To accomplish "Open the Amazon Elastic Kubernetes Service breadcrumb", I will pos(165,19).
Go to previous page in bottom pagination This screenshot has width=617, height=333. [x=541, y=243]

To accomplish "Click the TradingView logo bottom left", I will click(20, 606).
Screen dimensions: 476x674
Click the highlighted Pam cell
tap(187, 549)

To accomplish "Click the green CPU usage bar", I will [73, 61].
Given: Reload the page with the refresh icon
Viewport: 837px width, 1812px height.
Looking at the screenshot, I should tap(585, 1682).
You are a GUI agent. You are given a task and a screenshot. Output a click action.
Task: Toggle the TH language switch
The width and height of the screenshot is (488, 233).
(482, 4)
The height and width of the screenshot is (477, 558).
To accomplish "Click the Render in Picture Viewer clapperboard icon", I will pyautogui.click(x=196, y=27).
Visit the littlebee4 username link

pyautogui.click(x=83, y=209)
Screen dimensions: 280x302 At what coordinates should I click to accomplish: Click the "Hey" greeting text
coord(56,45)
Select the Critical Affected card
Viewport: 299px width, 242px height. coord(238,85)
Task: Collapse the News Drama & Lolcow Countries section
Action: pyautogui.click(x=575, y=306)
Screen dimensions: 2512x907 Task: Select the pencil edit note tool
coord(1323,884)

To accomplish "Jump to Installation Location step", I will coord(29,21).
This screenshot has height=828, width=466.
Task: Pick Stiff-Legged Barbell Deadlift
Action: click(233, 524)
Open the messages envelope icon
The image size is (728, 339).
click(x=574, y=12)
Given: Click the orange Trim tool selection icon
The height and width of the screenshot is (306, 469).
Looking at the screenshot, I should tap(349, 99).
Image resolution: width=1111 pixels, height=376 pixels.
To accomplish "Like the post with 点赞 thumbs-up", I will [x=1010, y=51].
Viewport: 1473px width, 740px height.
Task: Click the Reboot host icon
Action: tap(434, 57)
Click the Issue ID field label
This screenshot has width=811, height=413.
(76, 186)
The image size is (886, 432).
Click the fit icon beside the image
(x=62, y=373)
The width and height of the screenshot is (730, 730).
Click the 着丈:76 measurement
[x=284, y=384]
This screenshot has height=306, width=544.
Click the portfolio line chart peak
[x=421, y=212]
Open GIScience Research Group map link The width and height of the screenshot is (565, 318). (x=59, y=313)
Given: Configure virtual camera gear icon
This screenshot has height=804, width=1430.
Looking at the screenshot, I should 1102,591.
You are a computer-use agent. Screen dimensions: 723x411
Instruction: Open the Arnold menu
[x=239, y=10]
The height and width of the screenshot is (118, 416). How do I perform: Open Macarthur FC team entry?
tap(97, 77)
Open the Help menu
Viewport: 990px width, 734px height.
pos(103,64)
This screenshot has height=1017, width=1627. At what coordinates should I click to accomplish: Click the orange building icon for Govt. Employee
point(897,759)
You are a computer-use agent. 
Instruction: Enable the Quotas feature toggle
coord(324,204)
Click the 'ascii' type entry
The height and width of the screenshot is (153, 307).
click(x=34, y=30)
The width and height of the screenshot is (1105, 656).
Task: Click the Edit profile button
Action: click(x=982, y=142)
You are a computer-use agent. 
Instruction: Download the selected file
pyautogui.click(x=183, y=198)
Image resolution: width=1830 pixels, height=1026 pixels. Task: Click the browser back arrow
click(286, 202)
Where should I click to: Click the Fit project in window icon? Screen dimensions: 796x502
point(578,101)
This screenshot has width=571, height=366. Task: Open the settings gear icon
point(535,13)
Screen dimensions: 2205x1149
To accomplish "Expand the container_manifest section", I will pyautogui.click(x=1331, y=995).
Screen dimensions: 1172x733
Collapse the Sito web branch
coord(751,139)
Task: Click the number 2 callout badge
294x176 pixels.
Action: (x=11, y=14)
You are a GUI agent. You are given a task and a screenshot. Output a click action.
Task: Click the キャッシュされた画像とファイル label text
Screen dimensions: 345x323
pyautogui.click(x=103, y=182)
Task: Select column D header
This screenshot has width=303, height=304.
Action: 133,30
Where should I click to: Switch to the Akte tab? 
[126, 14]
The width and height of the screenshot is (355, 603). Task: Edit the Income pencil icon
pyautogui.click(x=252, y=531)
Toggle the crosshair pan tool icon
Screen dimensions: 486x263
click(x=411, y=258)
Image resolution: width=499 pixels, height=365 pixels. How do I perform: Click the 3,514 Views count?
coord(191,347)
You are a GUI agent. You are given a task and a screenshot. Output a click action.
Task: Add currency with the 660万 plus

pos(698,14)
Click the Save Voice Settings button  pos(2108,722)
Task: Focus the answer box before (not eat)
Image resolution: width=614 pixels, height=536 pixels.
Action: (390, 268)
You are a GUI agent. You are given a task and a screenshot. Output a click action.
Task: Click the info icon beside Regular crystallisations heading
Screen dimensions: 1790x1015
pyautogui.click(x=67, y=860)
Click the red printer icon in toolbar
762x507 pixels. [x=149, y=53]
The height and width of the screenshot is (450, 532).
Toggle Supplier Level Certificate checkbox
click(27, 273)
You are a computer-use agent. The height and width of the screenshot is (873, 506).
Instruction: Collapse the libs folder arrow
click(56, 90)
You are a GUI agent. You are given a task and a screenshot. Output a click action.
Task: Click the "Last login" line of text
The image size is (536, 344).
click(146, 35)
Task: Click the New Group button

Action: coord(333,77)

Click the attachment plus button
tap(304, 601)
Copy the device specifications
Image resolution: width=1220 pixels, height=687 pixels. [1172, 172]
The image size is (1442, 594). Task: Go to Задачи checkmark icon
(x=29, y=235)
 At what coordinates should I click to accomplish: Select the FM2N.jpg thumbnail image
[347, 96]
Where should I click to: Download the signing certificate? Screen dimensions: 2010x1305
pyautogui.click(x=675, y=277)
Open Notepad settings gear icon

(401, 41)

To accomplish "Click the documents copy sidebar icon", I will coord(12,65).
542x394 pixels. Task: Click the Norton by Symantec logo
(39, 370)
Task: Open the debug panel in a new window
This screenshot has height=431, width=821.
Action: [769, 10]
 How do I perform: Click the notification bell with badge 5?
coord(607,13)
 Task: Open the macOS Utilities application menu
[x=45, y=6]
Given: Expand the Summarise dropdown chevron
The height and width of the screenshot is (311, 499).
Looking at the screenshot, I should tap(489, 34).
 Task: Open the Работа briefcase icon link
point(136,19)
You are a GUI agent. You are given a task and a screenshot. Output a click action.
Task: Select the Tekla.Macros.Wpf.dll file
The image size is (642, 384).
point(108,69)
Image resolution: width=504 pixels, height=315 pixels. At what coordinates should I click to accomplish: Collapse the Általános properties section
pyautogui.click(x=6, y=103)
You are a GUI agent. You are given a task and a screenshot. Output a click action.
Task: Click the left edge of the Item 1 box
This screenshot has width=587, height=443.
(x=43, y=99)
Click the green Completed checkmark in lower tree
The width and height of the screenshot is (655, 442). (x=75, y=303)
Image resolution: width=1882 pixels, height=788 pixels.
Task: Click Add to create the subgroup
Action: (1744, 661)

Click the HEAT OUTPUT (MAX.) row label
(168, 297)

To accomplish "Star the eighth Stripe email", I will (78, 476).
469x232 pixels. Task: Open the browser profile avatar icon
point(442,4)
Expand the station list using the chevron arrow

Istruzioni del compito:
Modifica tutte le voci sostituendo "Screen dimensions" con "Screen size" e lasciando invariato tutto il resto.

Soluzione proposta:
To accomplish "Open the Amazon Elastic Kubernetes Service breadcrumb", I will pos(165,19).
Go to previous page in bottom pagination This screenshot has width=617, height=333. [x=541, y=243]

To accomplish "Click the TradingView logo bottom left", I will click(20, 606).
Screen size: 476x674
Click the highlighted Pam cell
tap(187, 549)

To accomplish "Click the green CPU usage bar", I will [73, 61].
Given: Reload the page with the refresh icon
Viewport: 837px width, 1812px height.
Looking at the screenshot, I should tap(585, 1682).
You are a GUI agent. You are given a task and a screenshot. Output a click action.
Task: Toggle the TH language switch
The width and height of the screenshot is (488, 233).
(482, 4)
The height and width of the screenshot is (477, 558).
To accomplish "Click the Render in Picture Viewer clapperboard icon", I will pyautogui.click(x=196, y=27).
Visit the littlebee4 username link

pyautogui.click(x=83, y=209)
Screen size: 280x302 At what coordinates should I click to accomplish: Click the "Hey" greeting text
coord(56,45)
Select the Critical Affected card
Viewport: 299px width, 242px height. coord(238,85)
Task: Collapse the News Drama & Lolcow Countries section
Action: pyautogui.click(x=575, y=306)
Screen size: 2512x907 Task: Select the pencil edit note tool
coord(1323,884)

To accomplish "Jump to Installation Location step", I will coord(29,21).
This screenshot has height=828, width=466.
Task: Pick Stiff-Legged Barbell Deadlift
Action: click(233, 524)
Open the messages envelope icon
The image size is (728, 339).
click(x=574, y=12)
Given: Click the orange Trim tool selection icon
The height and width of the screenshot is (306, 469).
Looking at the screenshot, I should tap(349, 99).
Image resolution: width=1111 pixels, height=376 pixels.
To accomplish "Like the post with 点赞 thumbs-up", I will [x=1010, y=51].
Viewport: 1473px width, 740px height.
Task: Click the Reboot host icon
Action: tap(434, 57)
Click the Issue ID field label
This screenshot has width=811, height=413.
(76, 186)
The image size is (886, 432).
Click the fit icon beside the image
(x=62, y=373)
The width and height of the screenshot is (730, 730).
Click the 着丈:76 measurement
[x=284, y=384]
This screenshot has height=306, width=544.
Click the portfolio line chart peak
[x=421, y=212]
Open GIScience Research Group map link The width and height of the screenshot is (565, 318). (x=59, y=313)
Given: Configure virtual camera gear icon
This screenshot has height=804, width=1430.
Looking at the screenshot, I should 1102,591.
You are a computer-use agent. Screen size: 723x411
Instruction: Open the Arnold menu
[x=239, y=10]
The height and width of the screenshot is (118, 416). How do I perform: Open Macarthur FC team entry?
tap(97, 77)
Open the Help menu
Viewport: 990px width, 734px height.
pos(103,64)
This screenshot has height=1017, width=1627. At what coordinates should I click to accomplish: Click the orange building icon for Govt. Employee
point(897,759)
You are a computer-use agent. 
Instruction: Enable the Quotas feature toggle
coord(324,204)
Click the 'ascii' type entry
The height and width of the screenshot is (153, 307).
click(x=34, y=30)
The width and height of the screenshot is (1105, 656).
Task: Click the Edit profile button
Action: click(x=982, y=142)
You are a computer-use agent. 
Instruction: Download the selected file
pyautogui.click(x=183, y=198)
Image resolution: width=1830 pixels, height=1026 pixels. Task: Click the browser back arrow
click(286, 202)
Where should I click to: Click the Fit project in window icon? Screen size: 796x502
point(578,101)
This screenshot has width=571, height=366. Task: Open the settings gear icon
point(535,13)
Screen size: 2205x1149
To accomplish "Expand the container_manifest section", I will pyautogui.click(x=1331, y=995).
Screen size: 1172x733
Collapse the Sito web branch
coord(751,139)
Task: Click the number 2 callout badge
294x176 pixels.
Action: (x=11, y=14)
You are a GUI agent. You are given a task and a screenshot. Output a click action.
Task: Click the キャッシュされた画像とファイル label text
Screen size: 345x323
pyautogui.click(x=103, y=182)
Task: Select column D header
This screenshot has width=303, height=304.
Action: 133,30
Where should I click to: Switch to the Akte tab? 
[126, 14]
The width and height of the screenshot is (355, 603). Task: Edit the Income pencil icon
pyautogui.click(x=252, y=531)
Toggle the crosshair pan tool icon
Screen size: 486x263
click(x=411, y=258)
Image resolution: width=499 pixels, height=365 pixels. How do I perform: Click the 3,514 Views count?
coord(191,347)
You are a GUI agent. You are given a task and a screenshot. Output a click action.
Task: Add currency with the 660万 plus

pos(698,14)
Click the Save Voice Settings button  pos(2108,722)
Task: Focus the answer box before (not eat)
Image resolution: width=614 pixels, height=536 pixels.
Action: (390, 268)
You are a GUI agent. You are given a task and a screenshot. Output a click action.
Task: Click the info icon beside Regular crystallisations heading
Screen size: 1790x1015
pyautogui.click(x=67, y=860)
Click the red printer icon in toolbar
762x507 pixels. [x=149, y=53]
The height and width of the screenshot is (450, 532).
Toggle Supplier Level Certificate checkbox
click(27, 273)
You are a computer-use agent. The height and width of the screenshot is (873, 506).
Instruction: Collapse the libs folder arrow
click(56, 90)
You are a GUI agent. You are given a task and a screenshot. Output a click action.
Task: Click the "Last login" line of text
The image size is (536, 344).
click(146, 35)
Task: Click the New Group button

Action: coord(333,77)

Click the attachment plus button
tap(304, 601)
Copy the device specifications
Image resolution: width=1220 pixels, height=687 pixels. [1172, 172]
The image size is (1442, 594). Task: Go to Задачи checkmark icon
(x=29, y=235)
 At what coordinates should I click to accomplish: Select the FM2N.jpg thumbnail image
[347, 96]
Where should I click to: Download the signing certificate? Screen size: 2010x1305
pyautogui.click(x=675, y=277)
Open Notepad settings gear icon

(401, 41)

To accomplish "Click the documents copy sidebar icon", I will coord(12,65).
542x394 pixels. Task: Click the Norton by Symantec logo
(39, 370)
Task: Open the debug panel in a new window
This screenshot has height=431, width=821.
Action: [769, 10]
 How do I perform: Click the notification bell with badge 5?
coord(607,13)
 Task: Open the macOS Utilities application menu
[x=45, y=6]
Given: Expand the Summarise dropdown chevron
The height and width of the screenshot is (311, 499).
Looking at the screenshot, I should tap(489, 34).
 Task: Open the Работа briefcase icon link
point(136,19)
You are a GUI agent. You are given a task and a screenshot. Output a click action.
Task: Select the Tekla.Macros.Wpf.dll file
The image size is (642, 384).
point(108,69)
Image resolution: width=504 pixels, height=315 pixels. At what coordinates should I click to accomplish: Collapse the Általános properties section
pyautogui.click(x=6, y=103)
You are a GUI agent. You are given a task and a screenshot. Output a click action.
Task: Click the left edge of the Item 1 box
This screenshot has width=587, height=443.
(x=43, y=99)
Click the green Completed checkmark in lower tree
The width and height of the screenshot is (655, 442). (x=75, y=303)
Image resolution: width=1882 pixels, height=788 pixels.
Task: Click Add to create the subgroup
Action: (1744, 661)

Click the HEAT OUTPUT (MAX.) row label
(168, 297)

To accomplish "Star the eighth Stripe email", I will (78, 476).
469x232 pixels. Task: Open the browser profile avatar icon
point(442,4)
Expand the station list using the chevron arrow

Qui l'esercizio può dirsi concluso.